# Replace bathroom trim



## bryanp22 (Nov 2, 2011)

Forgot to attach picture


----------



## DeeKayVB (Dec 28, 2011)

I recently removed some tiles from a wall and it just depends ... some came off easily and some were more stubborn. If you are careful, most wall damage can be patched wt compound. I think baseboard would be a great idea since the tiles do not match well.


----------



## joecaption (Nov 30, 2011)

A sharp blow from the top of the tile with a brick chisle and a hammer should pop it off.


----------



## bryanp22 (Nov 2, 2011)

Any recommended technique? I've never removed tile before where I had to minimize wall damage


----------



## bryanp22 (Nov 2, 2011)

Okay, I'll picked a brick chisel.


----------



## princelake (Feb 19, 2012)

i'd use a flat pry bar and put it between the tile and the wall and whack with a hammer and they should just pop off. then pick out a baseboard that was taller then the tile and no drywall repairs.... if you dont accidently hit the wall while removing the tile lol


----------



## bryanp22 (Nov 2, 2011)

The masonry chisel is working well. I don't think they used thinset though. It was either used very sparingly or it's construction adhesive.


----------



## Doorman54 (Feb 22, 2012)

joecaption said:


> A sharp blow from the top of the tile with a brick chisle and a hammer should pop it off.



This method worked perfect for me as well. 
Measure from the floor to the top of the ragged edge that will probably be on the drywall after the tiles are removed. Buy some moulding the same size or a bit taller (4 1/4 worked for me) and some base shoe or quarter round. 
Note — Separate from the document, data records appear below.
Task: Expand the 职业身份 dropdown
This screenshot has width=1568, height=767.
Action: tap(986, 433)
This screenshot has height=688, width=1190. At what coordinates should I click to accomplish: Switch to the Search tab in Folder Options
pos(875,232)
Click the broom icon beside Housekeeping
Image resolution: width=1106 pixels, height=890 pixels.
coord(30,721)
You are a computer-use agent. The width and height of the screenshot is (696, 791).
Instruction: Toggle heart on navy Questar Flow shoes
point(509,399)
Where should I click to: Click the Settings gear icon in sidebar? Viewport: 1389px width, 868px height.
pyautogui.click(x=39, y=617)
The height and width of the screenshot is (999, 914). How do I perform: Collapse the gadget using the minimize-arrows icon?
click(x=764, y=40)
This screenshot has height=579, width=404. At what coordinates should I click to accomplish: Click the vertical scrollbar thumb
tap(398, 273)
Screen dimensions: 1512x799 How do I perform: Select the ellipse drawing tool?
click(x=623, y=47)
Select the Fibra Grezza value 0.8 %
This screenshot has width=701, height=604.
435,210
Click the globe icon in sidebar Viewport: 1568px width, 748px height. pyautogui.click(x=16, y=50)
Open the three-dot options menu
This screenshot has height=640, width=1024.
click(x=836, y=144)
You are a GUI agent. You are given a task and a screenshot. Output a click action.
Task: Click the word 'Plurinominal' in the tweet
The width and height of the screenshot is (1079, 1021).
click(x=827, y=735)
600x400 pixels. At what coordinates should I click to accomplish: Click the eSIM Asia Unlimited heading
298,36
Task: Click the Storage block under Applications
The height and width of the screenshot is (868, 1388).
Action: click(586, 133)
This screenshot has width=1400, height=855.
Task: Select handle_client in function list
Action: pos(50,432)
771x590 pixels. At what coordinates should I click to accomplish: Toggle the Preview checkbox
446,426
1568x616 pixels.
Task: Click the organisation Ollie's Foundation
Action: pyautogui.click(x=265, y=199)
Put a wood shim on the floor (thick end against the wall with moulding on top of it) nail and glue your molding to the wall, install shoe/quarter to cover gap at bottom.


----------



## bryanp22 (Nov 2, 2011)

Yeah I have colonial 3 1/4 moulding throughout the house which perfect height once top edge is caulked


----------



## Missouri Bound (Apr 9, 2011)

bryanp22 said:


> Any recommended technique? I've never removed tile before where I had to minimize wall damage


 Take a razor knife and run it along the top of the tile before you try to remove it...that will minimize tearing when you pry the tile loose. Start with a stiff putty knife to pry. The thinner the prying object the less chance of breaking the tile.


----------